Transparence dans la restauration : la possible évolution de la mention “fait maison”

Qu’est-ce que la mention « fait maison » ?

La mention « fait maison » est utilisée par les restaurateurs français pour mettre en avant leurs plats auprès de leur clientèle. 

Cette mention indique que les plats servis sont confectionnés sur place et à partir d’ingrédients frais, bruts ou traditionnels.

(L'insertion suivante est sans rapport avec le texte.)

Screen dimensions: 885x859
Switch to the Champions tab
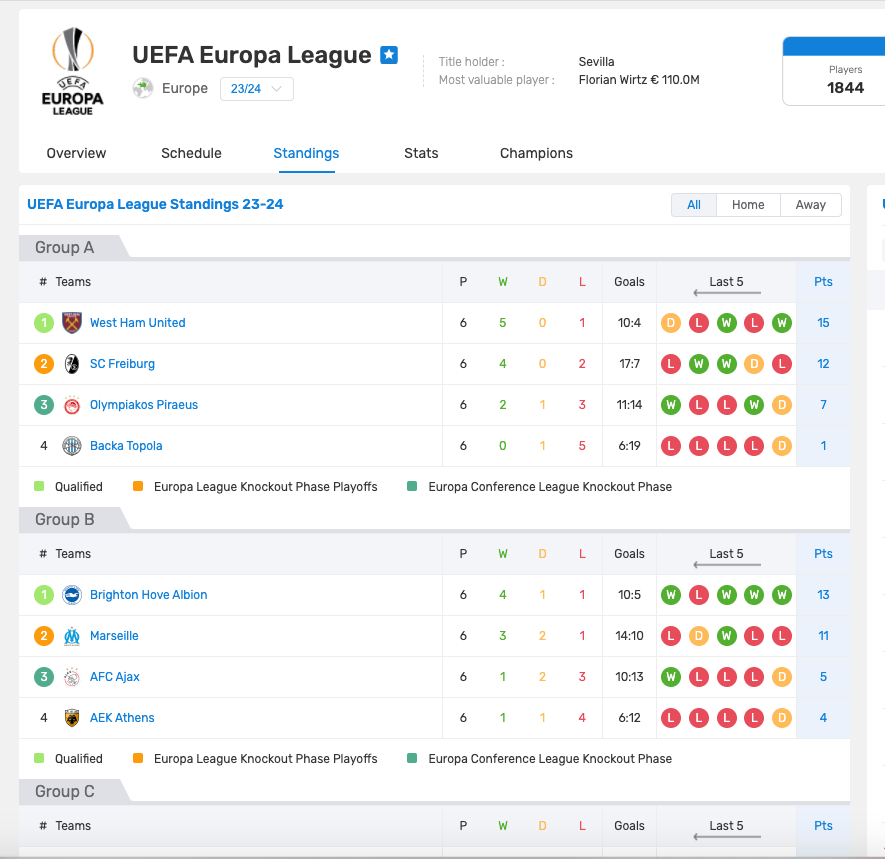536,154
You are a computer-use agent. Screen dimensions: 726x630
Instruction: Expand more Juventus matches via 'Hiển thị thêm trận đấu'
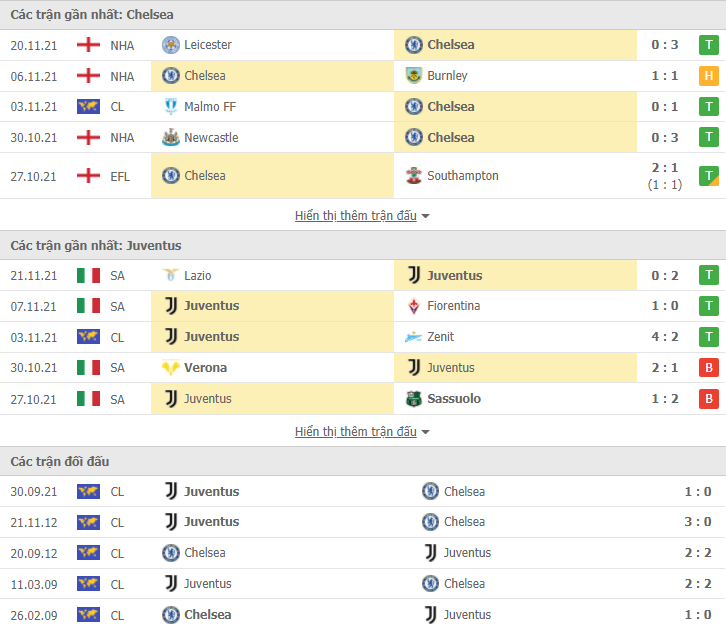[356, 431]
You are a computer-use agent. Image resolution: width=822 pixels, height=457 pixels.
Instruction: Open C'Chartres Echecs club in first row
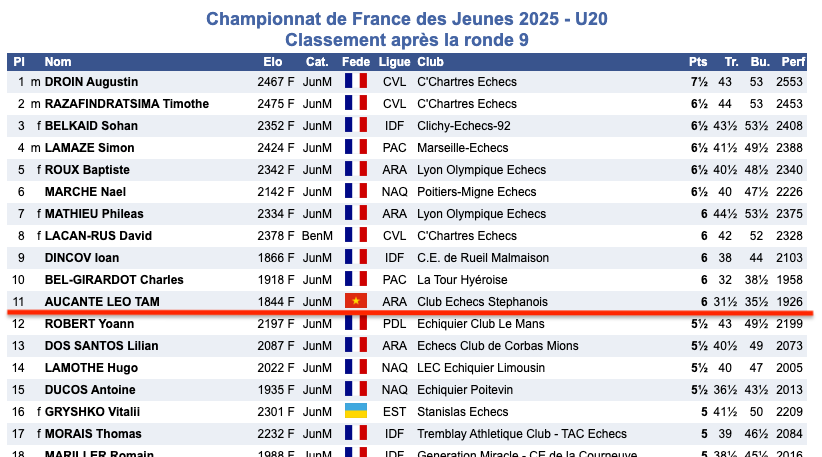[467, 82]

Elle permet alors aux consommateurs de distinguer les plats préparés avec un savoir-faire artisanal et les plats servis avec des ingrédients industriels qui viennent de grandes surfaces ou d’un grossiste.

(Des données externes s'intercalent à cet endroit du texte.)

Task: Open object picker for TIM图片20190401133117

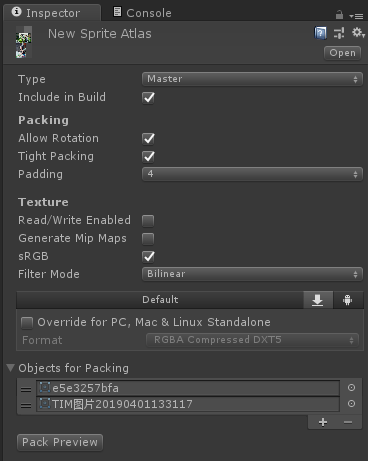Action: click(x=351, y=404)
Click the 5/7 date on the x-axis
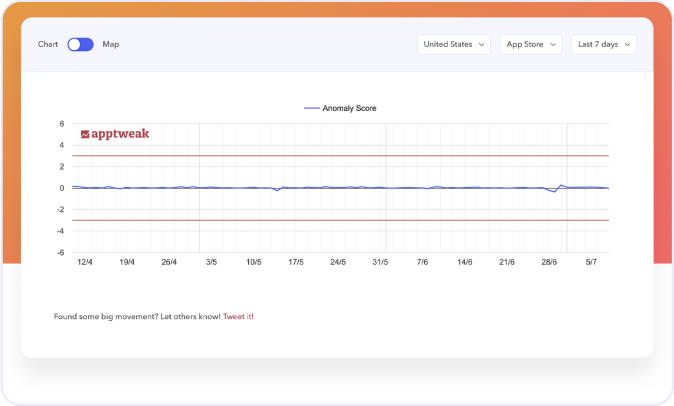The height and width of the screenshot is (406, 674). [591, 262]
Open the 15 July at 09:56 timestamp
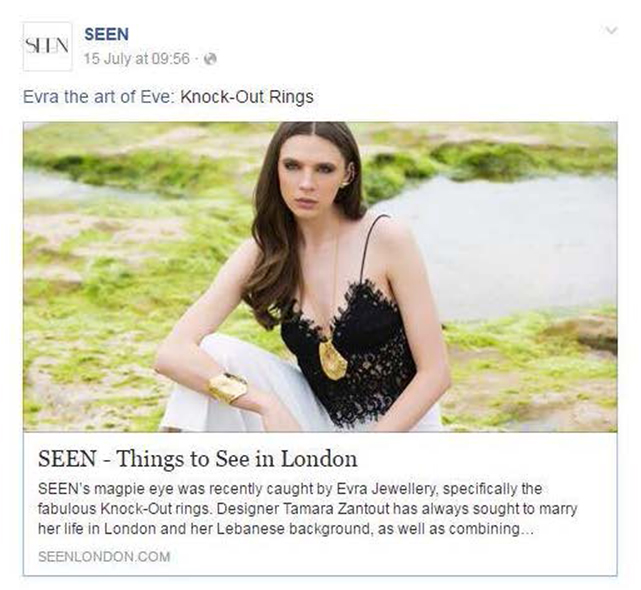This screenshot has width=641, height=590. (137, 59)
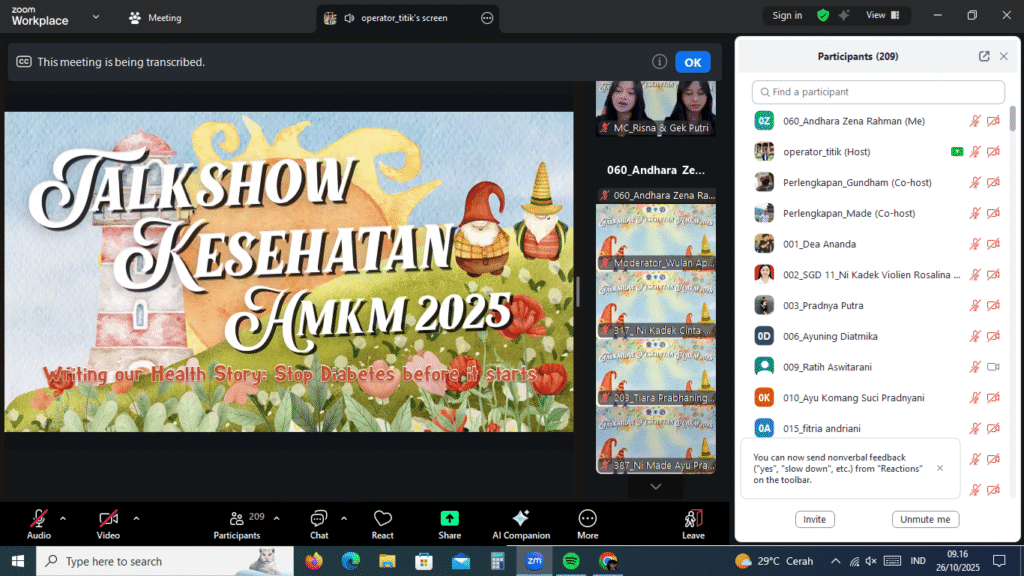Screen dimensions: 1024x576
Task: Click the Find a participant search field
Action: click(877, 91)
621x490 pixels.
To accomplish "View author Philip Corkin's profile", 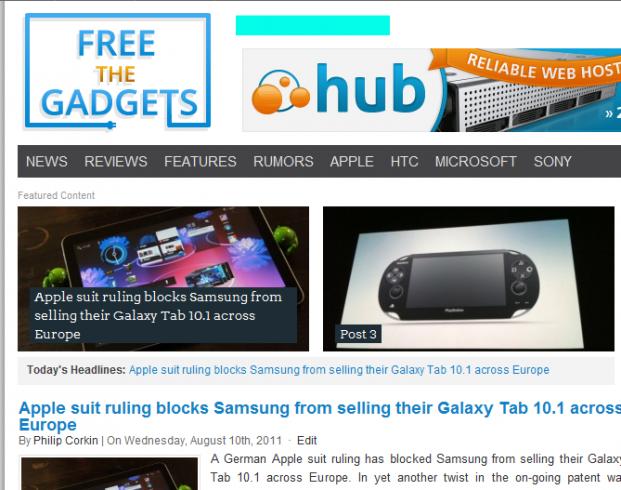I will pos(65,440).
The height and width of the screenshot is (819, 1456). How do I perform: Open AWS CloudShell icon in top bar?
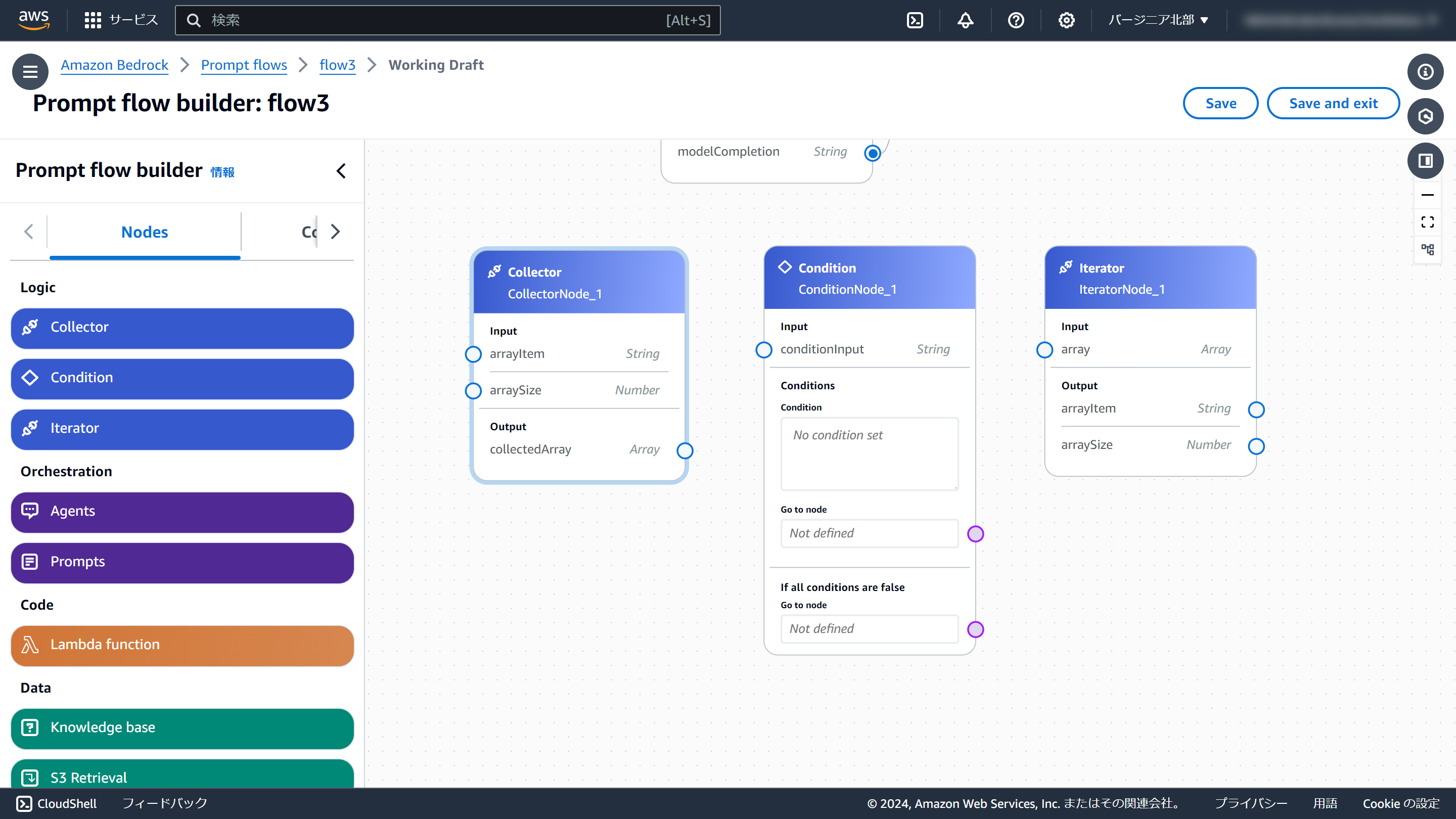pos(915,20)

L’utilisation de la mention « fait maison » a été réglementée pour la première fois par loi n° 2014-344 du 14 mars 2014 puis recodifiée par le Décret n° 2016-884 du 29 juin 2016 aux articles D122-1 à       D122-3 du Code de la consommation. Cette réglementation vise à mieux informer les consommateurs et les protéger via la publicité de la mention « fait maison », ainsi qu’à valoriser le travail des restaurateurs.

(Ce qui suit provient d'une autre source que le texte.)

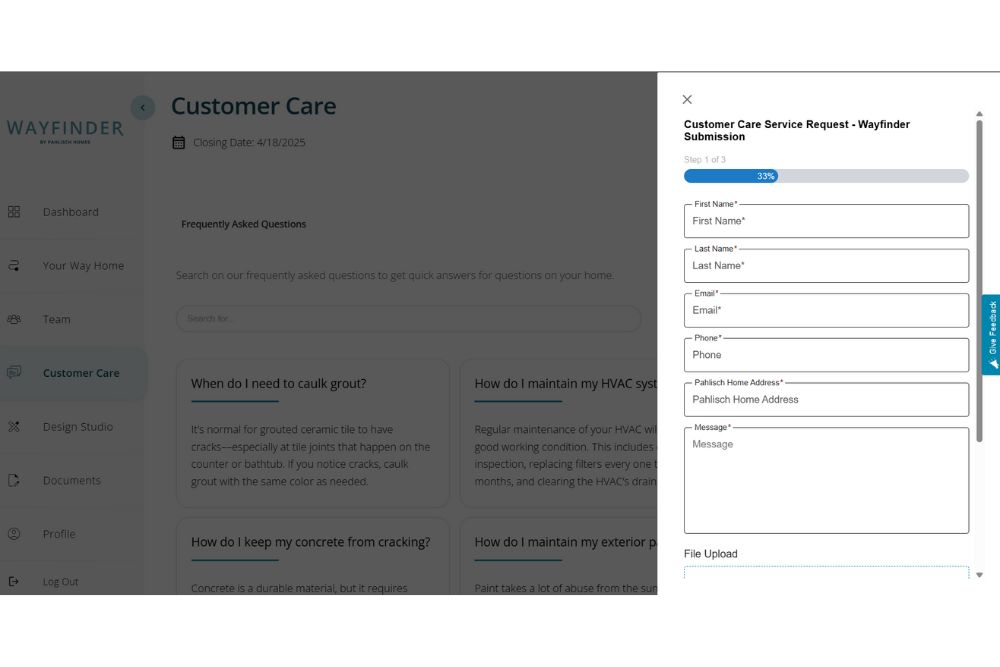Open the Customer Care menu item
This screenshot has width=1000, height=667.
[x=80, y=373]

Quel est le fonctionnement actuel de l’utilisation de la mention « fait maison » ?

Cette réglementation s’applique à des activités professionnelles listées par décret dont l’objet est de transformer ou de distribuer des produits alimentaires. Cela vise les restaurants traditionnels sur place, les restaurants de chaînes, la restauration rapide, la restauration collective et la vente à emporter de plats préparés.

Pour que les professionnels utilisent la mention « fait maison », il est nécessaire que les produits utilisés dans la préparation soient bruts et donc non transformés, un produit brut étant un aliment cru ou frais. Par conséquent, l’aliment emballé, conditionné ou conservé ne doit contenir aucun autre aliment à l’exception du sel. Toutefois, cela n’interdit pas la congélation du produit ou autre mode de conservation, sauf si cela entraîne une remise en cause du caractère cru ou frais du produit.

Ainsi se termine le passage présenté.